This is a relatively new market, particularly in the context of commercial litigation, and it is probably inevitable that it will take a while for things to settle down. Nonetheless, every month seems to bring a new entrant to the market, sometimes with little understanding of the realities of commercial litigation. Litigants looking at such potential funders would be well advised to carry out proper due diligence, particularly where the funder is new to the market and has not yet built up a track record.

Warne: We have not seen any material adverse impact on clients’ appetite for third-party funding as a result of these events. Clients looking to source funding will want to satisfy themselves as to the reputation and balance sheet of third-party funders. 

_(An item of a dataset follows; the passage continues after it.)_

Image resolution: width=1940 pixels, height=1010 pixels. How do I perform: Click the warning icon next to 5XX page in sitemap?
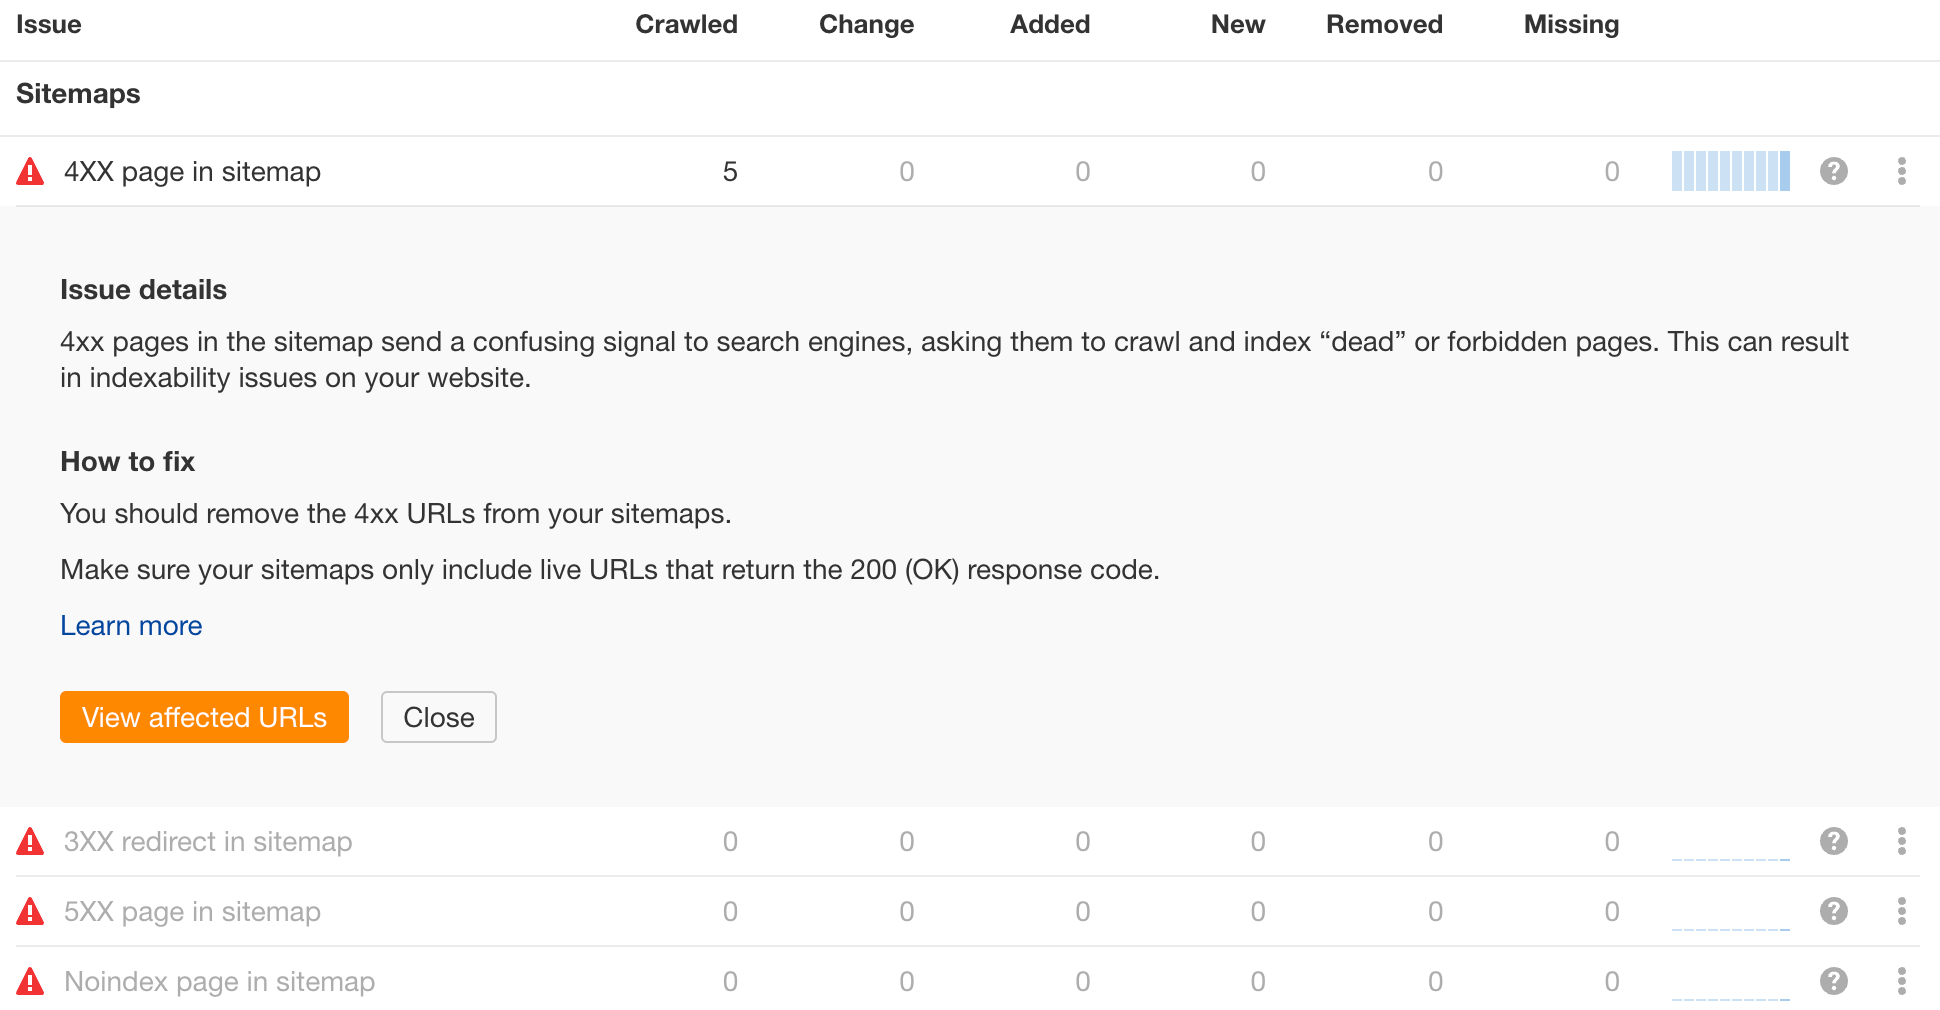(x=30, y=911)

Provided the client has identified the commercial benefits of funding and suitable terms are available from a reputable source, they are unlikely to be put off by isolated incidents such as these.

Cooklin: It hasn’t in my view put anyone off. I discuss the subject on a weekly basis and have yet to meet someone who is not interested or who have got cold feet as a result of these events. People are quite open to funders outside the Association of Litigation Funders (ALF); it is certainly referred to but the word that comes to mind is flexibility, and people are keen to explore. 

 

Q: What is the future of litigation funding in the UK?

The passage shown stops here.